SOURCE DOCUMENT:
Squatting in Bangladesh occurs when squatters make informal settlements known as "bastees" on the periphery of cities such as Chittagong, Dhaka and Khulna. As of 2013, almost 35 per cent of Bangladesh's urban population lived in informal settlements.

== History ==

Squatting in the territory which would become Bangladesh has a long history, reaching back to the Mughal Empire. After the Partition of Bengal in 1947, Muslims migrated to what became East Pakistan. In contemporary times, squatting since the 1971 Bangladesh Liberation War has resulted from factors such as migration from rural areas to urban ones, the lack of affordable housing, bad governance and natural disasters. As well as informal settlements on the ground, there are rooftop slums and boat squatters. There are also rural squatters who make land grabs.

SOURCE INFORMATION:
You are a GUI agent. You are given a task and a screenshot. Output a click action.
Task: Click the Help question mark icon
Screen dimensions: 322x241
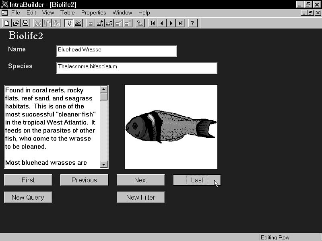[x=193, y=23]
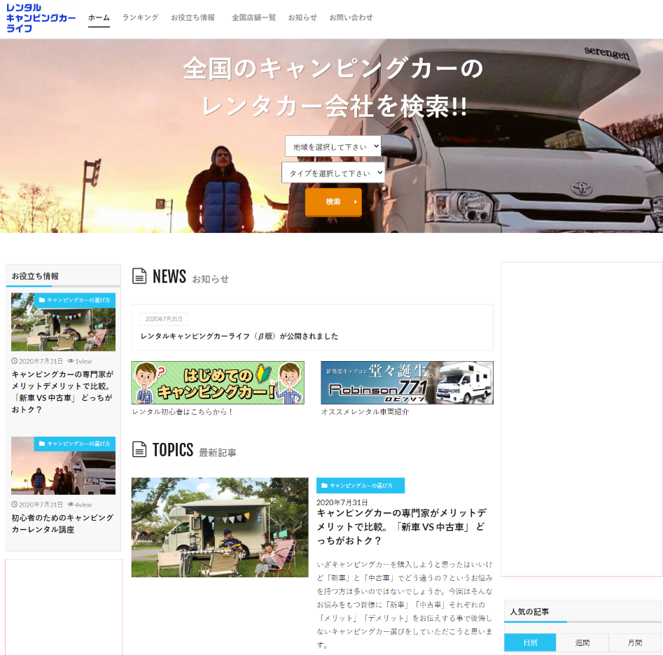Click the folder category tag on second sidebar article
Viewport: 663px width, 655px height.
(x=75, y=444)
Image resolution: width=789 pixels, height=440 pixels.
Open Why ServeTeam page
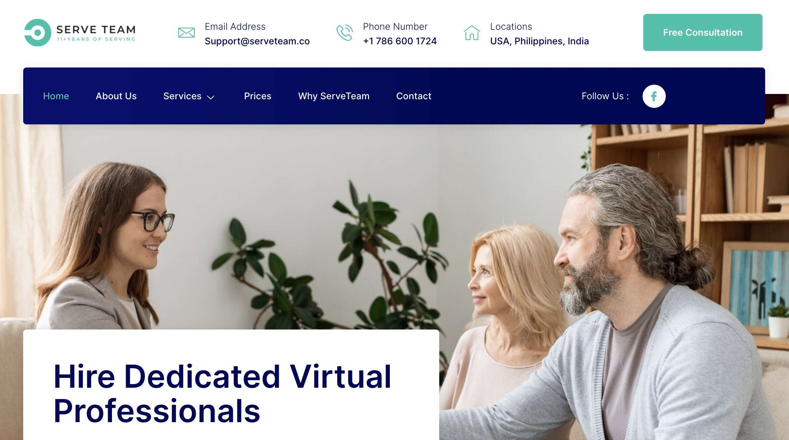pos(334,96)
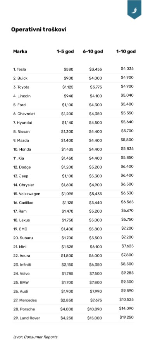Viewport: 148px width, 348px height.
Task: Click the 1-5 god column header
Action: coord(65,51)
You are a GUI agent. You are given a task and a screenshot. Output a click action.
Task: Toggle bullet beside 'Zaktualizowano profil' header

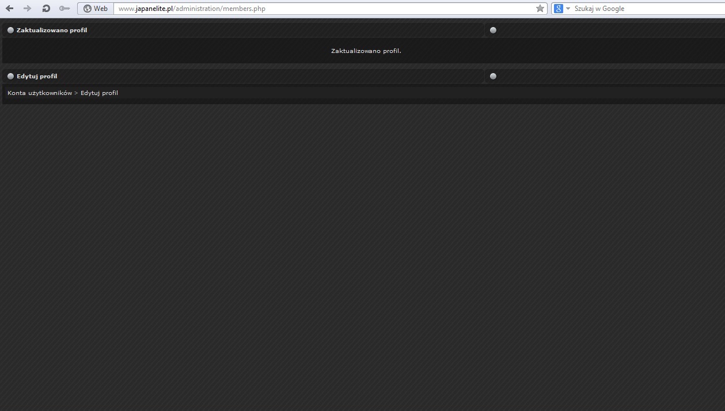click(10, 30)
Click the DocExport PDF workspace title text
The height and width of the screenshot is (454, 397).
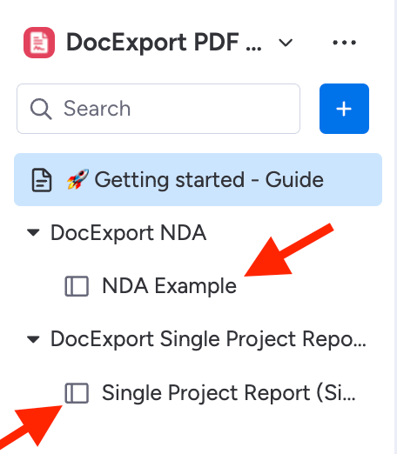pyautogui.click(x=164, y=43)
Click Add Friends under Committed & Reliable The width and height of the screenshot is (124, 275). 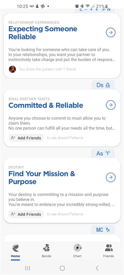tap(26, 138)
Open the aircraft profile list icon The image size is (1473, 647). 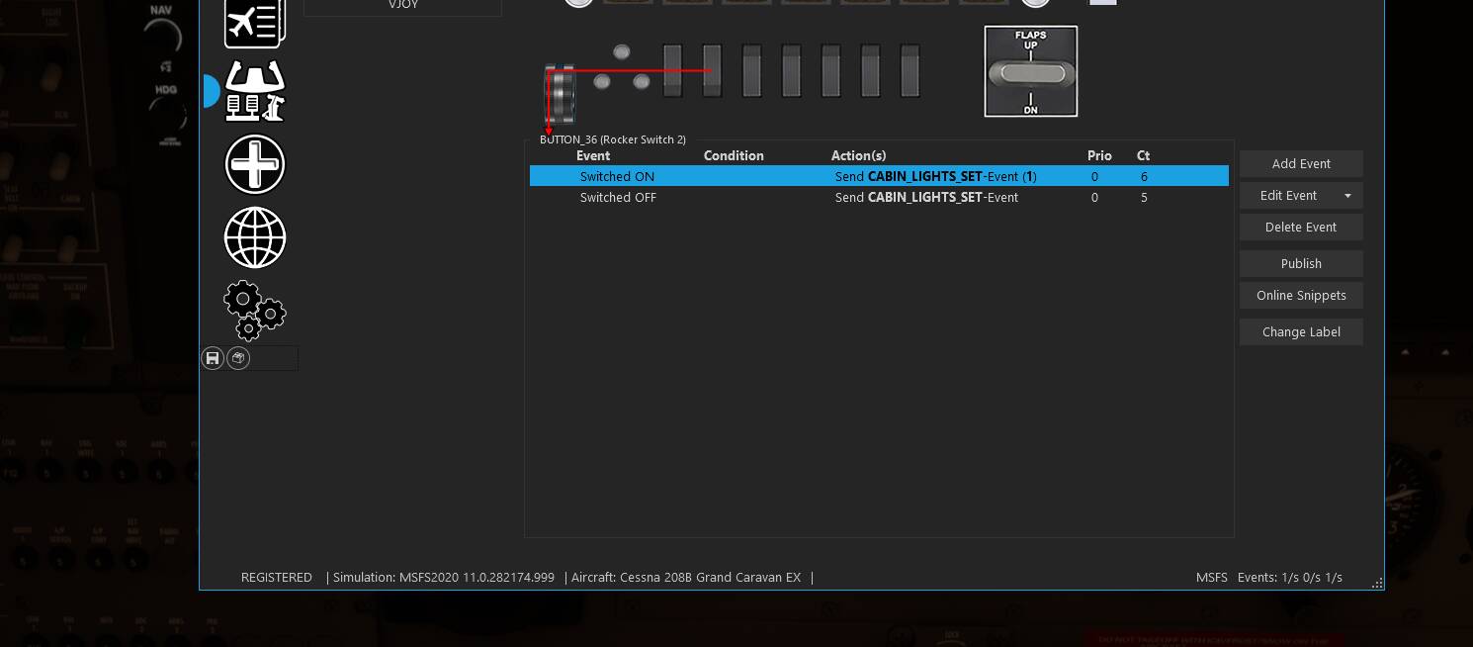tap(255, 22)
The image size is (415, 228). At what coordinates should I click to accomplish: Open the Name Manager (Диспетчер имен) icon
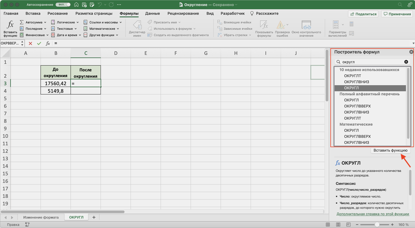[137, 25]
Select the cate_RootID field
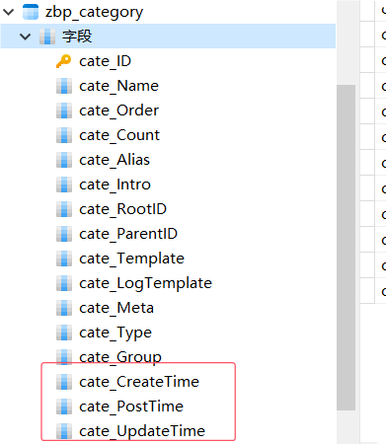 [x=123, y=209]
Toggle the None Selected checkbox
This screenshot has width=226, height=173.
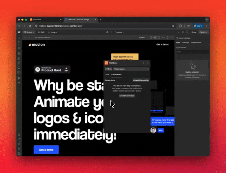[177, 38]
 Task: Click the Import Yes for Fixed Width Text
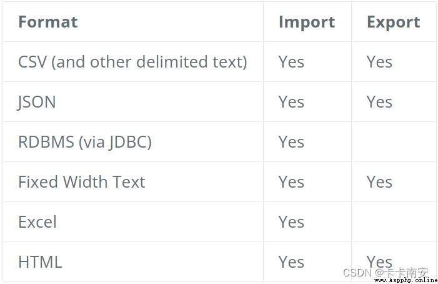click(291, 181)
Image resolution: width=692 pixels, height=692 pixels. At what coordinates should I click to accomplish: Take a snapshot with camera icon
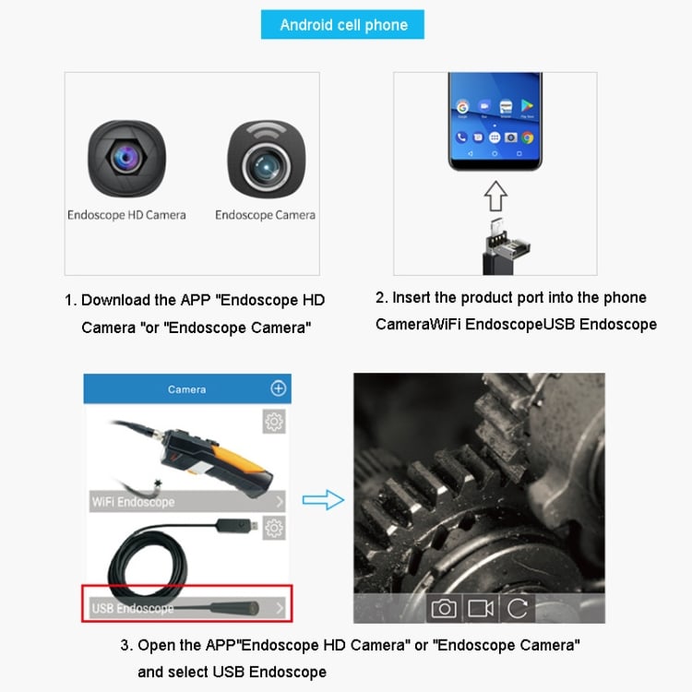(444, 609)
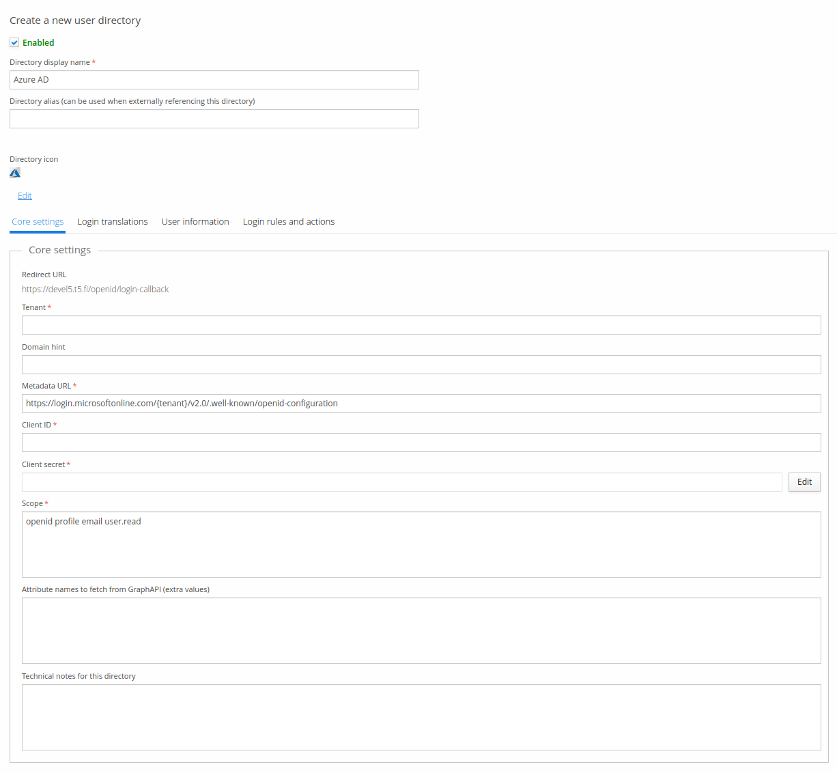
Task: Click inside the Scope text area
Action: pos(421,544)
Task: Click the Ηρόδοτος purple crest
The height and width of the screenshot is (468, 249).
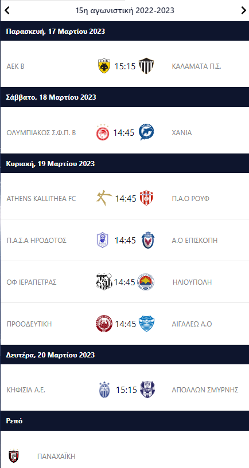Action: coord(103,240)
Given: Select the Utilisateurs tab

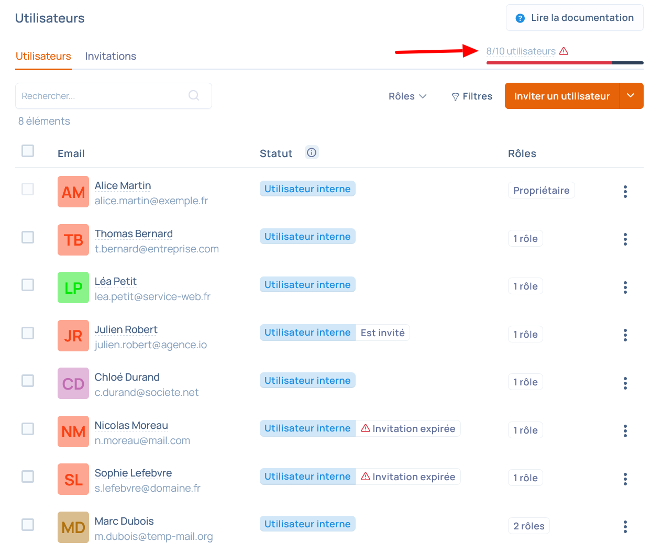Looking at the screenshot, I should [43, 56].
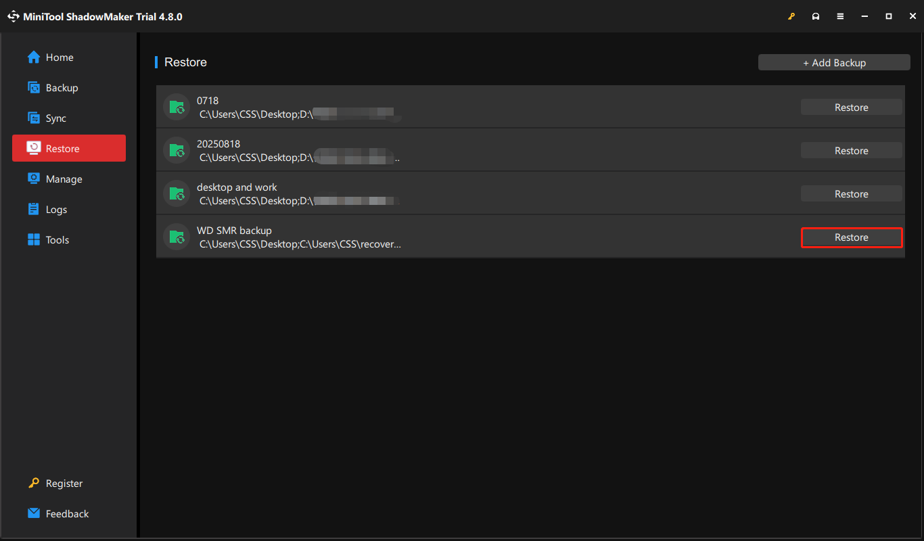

TASKS AND EXERCISES:
- A) According to the text on squatting in Bangladesh, what share of the country's urban population lived in informal settlements as of 2013?
- B) Extend the text on squatting in Bangladesh past its last sentence.
The material has no connection to the text on squatting in Bangladesh.

REPLIES:
- A) Almost 35 percent.

- B)
During the Bangladesh famine of 1974, flooding affected 80 per cent of the country and almost 100,000 people were displaced to 183 camps in Dhaka. After the flooding subsided, many refugees decided to live in informal settlements on the periphery of Dhaka rather than going home. These are known as "bastees". At the time this was the only available option since there was already
a housing deficit of 47,195 units and little option to rent, except in the innercity slums. Thus ten per cent of Dhaka's population were squatters in 1974. The following year, the government began a forcible resettlement program which moved 200,000 squatters either back to their villages or into camps at Demra, Mirpur and Tongi. Whilst most resettled people stayed in the camps, this did not stop informal settlements growing in Dhaka.

In the early 1990s, the city of Chittagong had a population of just over 1.5 million, of which there were an estimated 66,676 squatters living in 69 areas. As of 2013, almost 35 per cent of Bangladesh's urban population lived in informal settlements. In Khulna, the largest squatted area was Supraghat, with 15,875 residents.